[EXTRACTED RECORDS Boundary: Start]
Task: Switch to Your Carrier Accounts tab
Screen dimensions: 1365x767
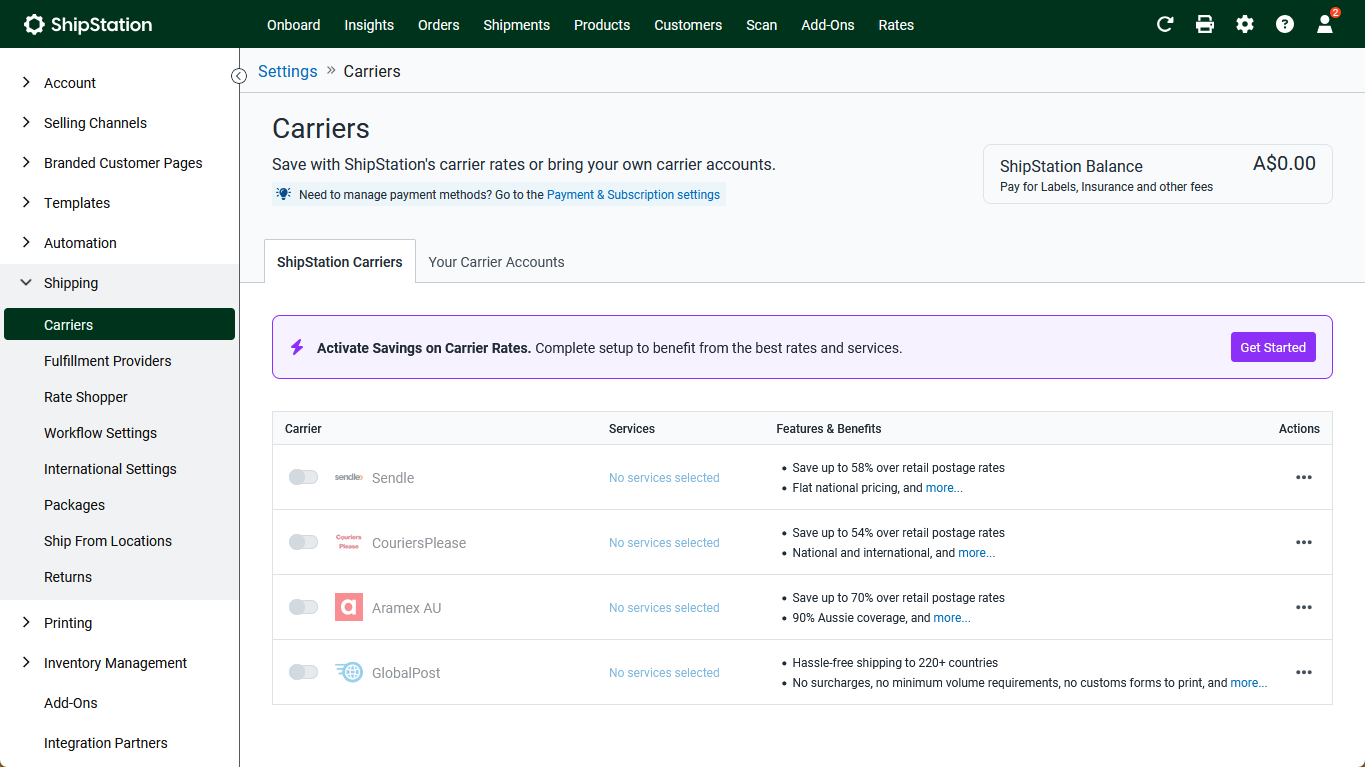Action: 496,262
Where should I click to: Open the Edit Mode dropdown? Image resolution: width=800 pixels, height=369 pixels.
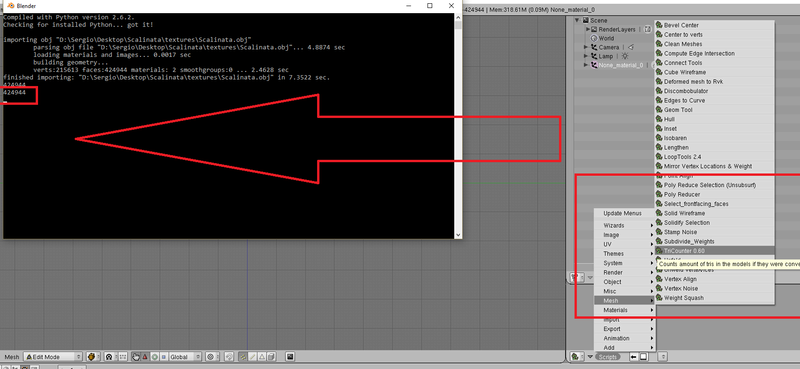(x=54, y=356)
[EXTRACTED RECORDS Boundary: End]
Starting at the line that contains "Where should I", write out every line through the final line of the entries, word for word; skip any pictures.

▶ _ANSWER SPACE_
Where should I click to: Open the Edit Mode dropdown? Image resolution: width=800 pixels, height=369 pixels.
(x=54, y=356)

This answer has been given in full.